The number of entrants surprised him: “We had hoped for 70 people and we had over 100 people,” Brislin says. Most of the racers were locals, although a few came from as far as Costa Rica and Hawaii. The race, held at Indian Brook Reservoir in Essex, included a .75-mile swim in the reservoir followed by a 10-mile mountain bike ride in the park, mostly on single track with some rocky and steep terrain. To finish, competitors ran four miles around the reservoir.
Next year, Brislin predicts, the race will attract between 115 and 120 competitors. Xterra plans to sponsor a second Essex race as well as a new July race at Sugarbush, which may get more competitors from around the U.S., Brislin suggests.
Even though the sport pits individuals against each other, triathletes say training partners, who offer support, ideas and encouragement, are invaluable. The local boost in participation makes them easier to find.
“There are always people out running and biking,” Brislin says. “You’re never at a loss to find people to go out biking with.”

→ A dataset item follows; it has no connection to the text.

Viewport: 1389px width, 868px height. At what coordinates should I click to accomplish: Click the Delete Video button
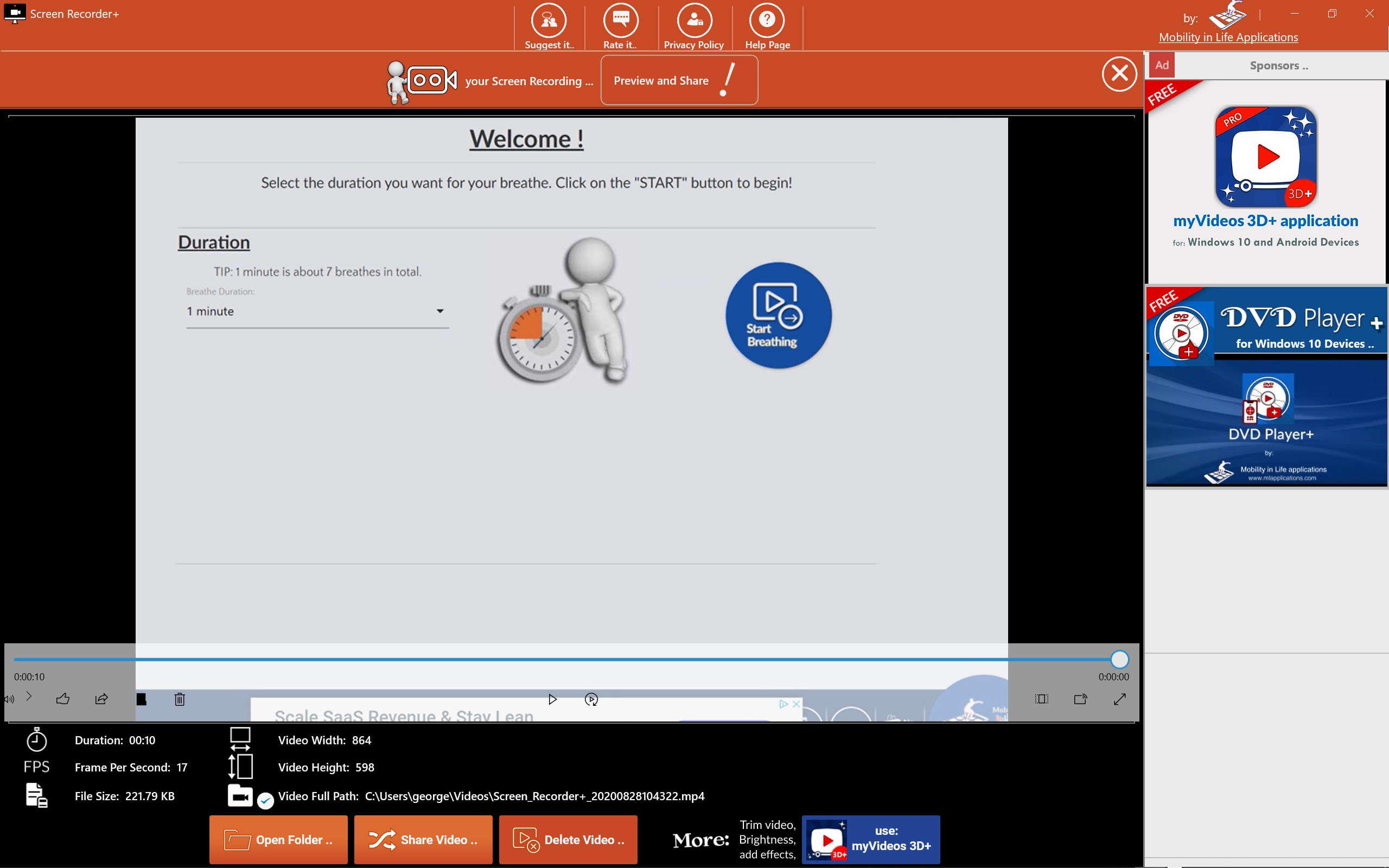pyautogui.click(x=568, y=840)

Thomas Dunn found one training partner at the top of the Appalachian Gap, the pass near Waitsfield that’s been termed a “mountain monster” by Outside  magazine. After riding the 40 miles from his home in Burlington, Dunn was taking a break at the summit when a fellow cyclist asked him about his training plan. The two compared notes and found they both lived in the Queen City and competed in triathlons.
“Turns out he lives five houses away from me,” says Dunn, who placed sixth in last year’s Esprit Triathlon , an Ironman distance race in Montréal. The two now occasionally pair up for cycling training in the summer.

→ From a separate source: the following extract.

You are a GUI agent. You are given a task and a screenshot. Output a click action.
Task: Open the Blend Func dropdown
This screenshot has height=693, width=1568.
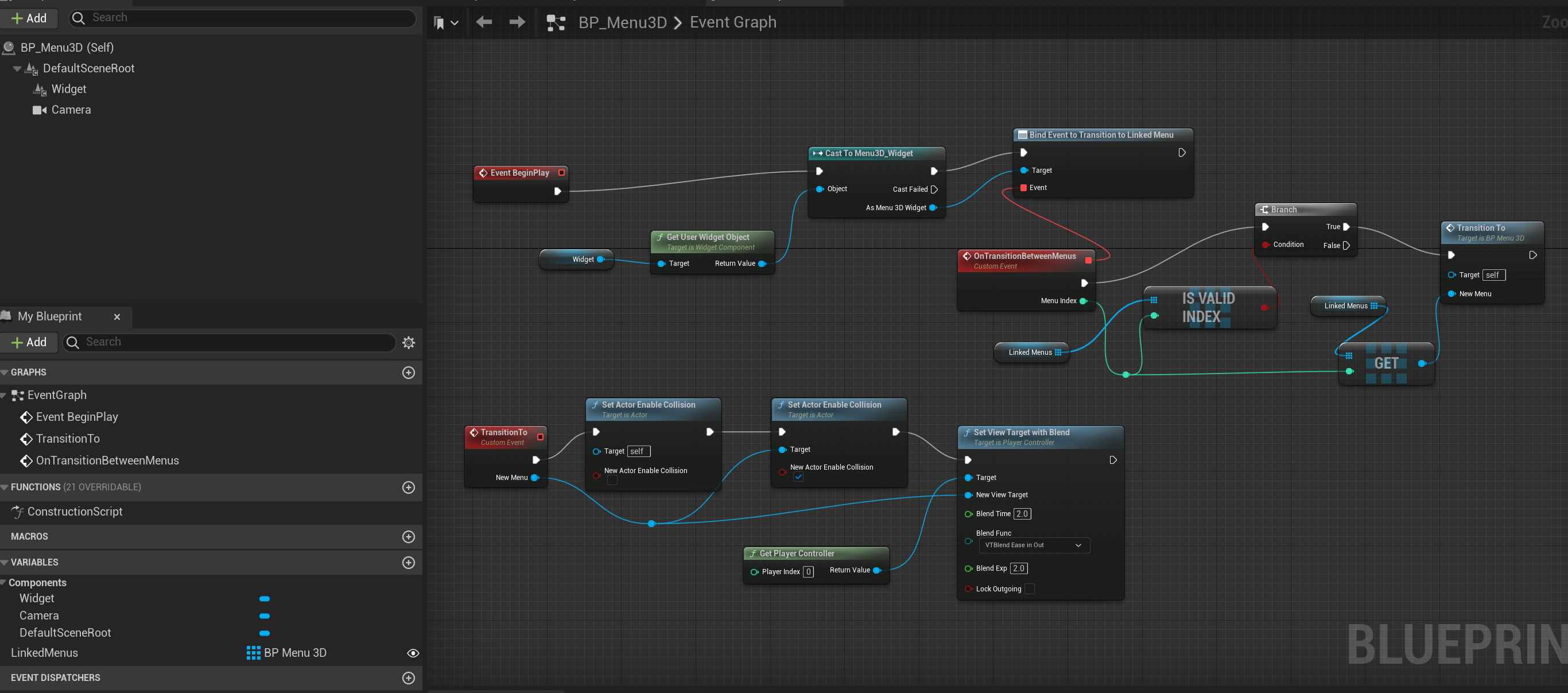[1034, 545]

Dunn says he and his wife, Bethany Whitaker, who also competes in triathlons, relocated to Burlington from Hong Kong after he visited and participated in the YMCA’s annual swim across Lake Champlain.
“It was a beautiful day; I saw across the lake, and I thought, ‘We have to move here,’” he says.
So, for a triathlete, what’s not to like about training in Vermont?
One word: winter. “It gets really hard,” Loeffler says.
Because bicycling in the winter is dangerous, most triathletes move into their basements. Using a metal contraption called a bicycle trainer, they set up their racing cycles in a stationary position. Then they ride for several hours — usually while watching DVDs or television.
“I would put in 15 hours a week. That’s a lot of TV shows,” Loeffler says. “Now I go away.” Because her professional season can begin as early as January — unlike amateur competitions, which start in May — she leaves in February to train for six weeks in a warmer climate. This year, Loeffler plans to head for Tucson and race at the end of February in a duathlon, an event with a running leg followed by cycling and more running. At the start of April, she’ll compete in a half-marathon, and then leave for Ironman China .
For athletes with full-time jobs outside the sport, globe-hopping isn’t an option. Many amateurs take advantage of Vermont’s snow sports to keep in shape during the winter, Loeffler says.
“And when the weather gets nicer, they get outside,” she adds. “There’s Lake Champlain, lots of places for open-water swimming, lots of trail roads and dirt roads. There are six mountain passes, which makes for really good, challenging cycling. In the summer it ranks in the top four best places to train.”
And that suits the high-endurance folks who have migrated to the Green Mountains just fine.